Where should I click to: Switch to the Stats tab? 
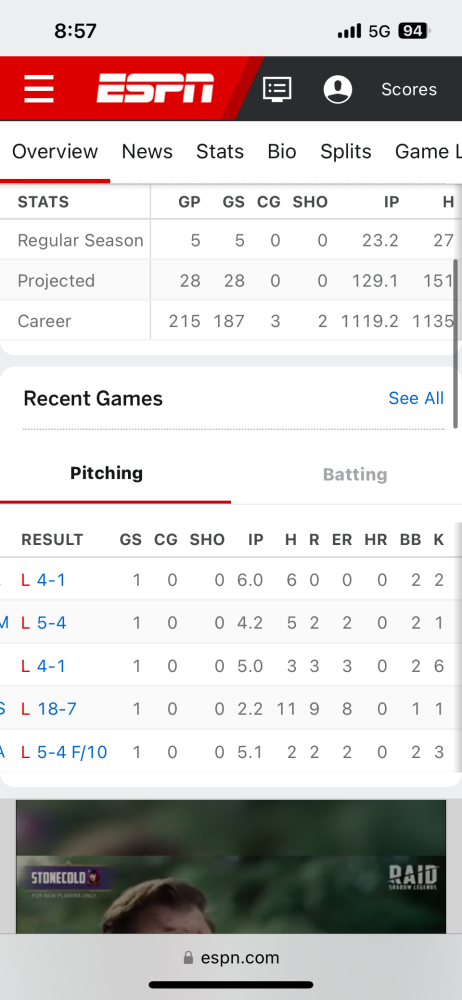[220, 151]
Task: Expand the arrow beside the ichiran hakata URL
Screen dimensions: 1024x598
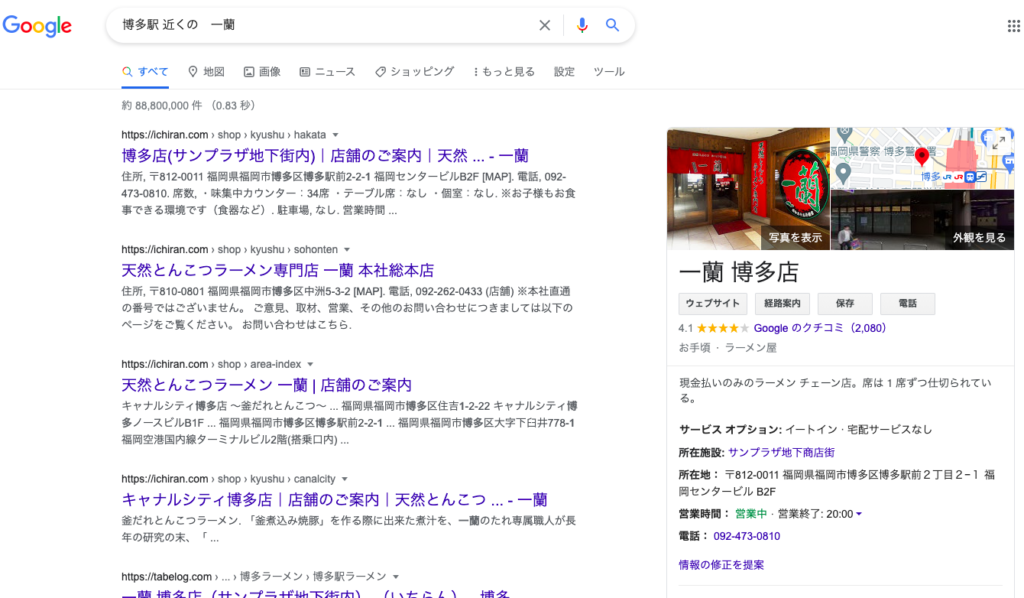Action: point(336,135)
##########
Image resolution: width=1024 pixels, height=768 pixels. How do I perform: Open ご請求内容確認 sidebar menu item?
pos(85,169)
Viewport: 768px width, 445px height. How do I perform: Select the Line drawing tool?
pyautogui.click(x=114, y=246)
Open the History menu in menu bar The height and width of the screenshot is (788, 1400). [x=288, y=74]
##########
▸ **TASK TO COMPLETE**
Set down, exactly as they stand above, the lines starting with the line with "Image resolution: width=1024" and going on through the line with "Open the History", and no others.

▸ **EXERCISE RESULT**
Image resolution: width=1024 pixels, height=768 pixels. How do I perform: Open ご請求内容確認 sidebar menu item?
pos(85,169)
Viewport: 768px width, 445px height. How do I perform: Select the Line drawing tool?
pyautogui.click(x=114, y=246)
Open the History menu in menu bar The height and width of the screenshot is (788, 1400). [x=288, y=74]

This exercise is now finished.